Toscano, J. C. (2013, April). Invited paper presented at the Workshop on Current Issues and Methods in Speaker Adaptation, Ohio State University, Columbus, OH.
Abstract:
Recent work on perceptual adaptation has demonstrated that listeners can learn novel distributions of acoustic cues in unsupervised learning tasks with only a small amount of experience (Clayards, Tanenhaus, Aslin, & Jacobs, 2008, Cognition; Munson, 2011, dissertation). The learning problem faced by listeners in these tasks is similar to the one faced by infants acquiring the phonetic categories of their native language. In both cases, sounds are unlabeled and representations must be updated continuously as new input is received.
Can the same unsupervised learning algorithms that listeners use to acquire categories over development be used to adapt those categories in adulthood? Here, I present a computational model of speech perception (a Gaussian mixture model; McMurray, Aslin, & Toscano, 2009, Developmental Science) and simulations designed to address this question. The model represents phonetic categories as Gaussian distributions along acoustic cue dimensions, and it learns to map cues onto categories using a competitive statistical learning mechanism.
Previous work has shown that the model can successfully acquire phonetic categories. Given this, we can ask whether it can also adapt those categories in a perceptual learning task. These two processes are typically viewed as distinct: Language acquisition is seen as a slow process that occurs early in development and produces stable long-term representations, whereas adaptation is seen as a rapid process that can occur over the course of an hour and may produce only transient changes. As a result, it is not clear whether the learning rates that lead to successful development will also lead to successful adaptation. Moreover, it is unclear whether listeners’ behavior in perceptual learning experiments can be explained via adaptation of long-term representations of phonetic categories.
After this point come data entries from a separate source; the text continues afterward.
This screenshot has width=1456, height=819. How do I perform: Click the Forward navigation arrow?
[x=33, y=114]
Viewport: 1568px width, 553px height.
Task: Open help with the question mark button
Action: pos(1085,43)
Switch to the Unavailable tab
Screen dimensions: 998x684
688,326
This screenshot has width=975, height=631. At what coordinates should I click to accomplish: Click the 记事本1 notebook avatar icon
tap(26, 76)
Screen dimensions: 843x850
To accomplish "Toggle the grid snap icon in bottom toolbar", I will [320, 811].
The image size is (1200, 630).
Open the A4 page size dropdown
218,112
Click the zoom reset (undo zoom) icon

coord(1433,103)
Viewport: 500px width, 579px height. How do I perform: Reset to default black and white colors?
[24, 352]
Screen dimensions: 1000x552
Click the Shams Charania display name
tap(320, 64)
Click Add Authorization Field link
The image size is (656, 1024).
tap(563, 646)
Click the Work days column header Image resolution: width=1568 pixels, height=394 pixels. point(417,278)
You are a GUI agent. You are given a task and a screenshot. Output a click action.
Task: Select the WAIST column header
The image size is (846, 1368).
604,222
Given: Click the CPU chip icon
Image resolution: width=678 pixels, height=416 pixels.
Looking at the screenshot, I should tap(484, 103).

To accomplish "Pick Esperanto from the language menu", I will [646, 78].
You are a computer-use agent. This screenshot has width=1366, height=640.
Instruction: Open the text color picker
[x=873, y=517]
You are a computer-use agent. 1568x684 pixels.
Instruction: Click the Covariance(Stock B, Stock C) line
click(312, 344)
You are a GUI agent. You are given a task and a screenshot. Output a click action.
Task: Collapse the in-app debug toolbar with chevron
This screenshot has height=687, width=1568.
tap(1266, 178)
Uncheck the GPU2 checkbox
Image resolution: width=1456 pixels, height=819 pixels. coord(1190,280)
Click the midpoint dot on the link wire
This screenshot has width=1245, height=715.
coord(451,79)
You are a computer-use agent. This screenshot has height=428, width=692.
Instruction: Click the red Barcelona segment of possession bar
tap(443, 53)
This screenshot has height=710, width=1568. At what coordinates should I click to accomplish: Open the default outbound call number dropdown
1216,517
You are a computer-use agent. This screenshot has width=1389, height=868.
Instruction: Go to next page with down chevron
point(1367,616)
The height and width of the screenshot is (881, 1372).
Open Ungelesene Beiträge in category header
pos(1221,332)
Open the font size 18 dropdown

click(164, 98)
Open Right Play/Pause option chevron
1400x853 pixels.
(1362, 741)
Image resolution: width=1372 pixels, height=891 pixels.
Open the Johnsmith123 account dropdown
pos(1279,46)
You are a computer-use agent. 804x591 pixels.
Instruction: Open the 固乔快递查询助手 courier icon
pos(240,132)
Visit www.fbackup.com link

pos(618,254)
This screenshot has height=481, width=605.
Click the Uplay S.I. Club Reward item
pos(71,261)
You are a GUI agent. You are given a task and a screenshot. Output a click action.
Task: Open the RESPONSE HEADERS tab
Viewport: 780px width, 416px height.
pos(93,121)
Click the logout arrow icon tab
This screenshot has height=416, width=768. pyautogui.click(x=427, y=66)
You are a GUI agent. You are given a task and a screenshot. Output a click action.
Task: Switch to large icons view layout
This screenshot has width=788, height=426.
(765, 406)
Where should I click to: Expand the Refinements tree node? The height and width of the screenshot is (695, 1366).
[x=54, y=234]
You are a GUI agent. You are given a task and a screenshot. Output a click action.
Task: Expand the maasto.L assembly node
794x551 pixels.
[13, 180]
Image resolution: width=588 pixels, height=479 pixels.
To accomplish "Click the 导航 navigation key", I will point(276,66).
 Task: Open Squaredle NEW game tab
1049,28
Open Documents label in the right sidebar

We examined these issues in the context of the perceptual learning task presented in Munson (2011). In this study, listeners heard words varying in voice onset time (VOT) between minimal pairs differing in word-initial voicing. VOT-values were drawn from distributions in which the category boundary between voiced and voiceless tokens was either short (15 ms VOT) or long (35 ms). After hearing 300 tokens drawn from one of these distributions, listeners had adapted their category boundaries in the direction consistent with the distribution they heard.
The model was tested in the same task. First, we assessed its ability to correctly learn English voicing categories at a variety of learning rates. As expected, slower rates were more likely to yield successful acquisition and produced more stable categories. Next, we trained the model on VOT-values drawn from the distributions in Munson (2011) to ask whether a subset of the learning rates that worked for development also allowed for rapid adaptation. We found that this was the case: A common set of parameters can produce both successful acquisition and successful adaptation.
These simulations show that relatively simple unsupervised learning algorithms are sufficient for explaining speech sound learning on vastly different time-scales without changes in plasticity. Further, they suggest that some aspects of perceptual adaptation can be explained simply by the adjustment of listeners’ long-term phonetic category representations.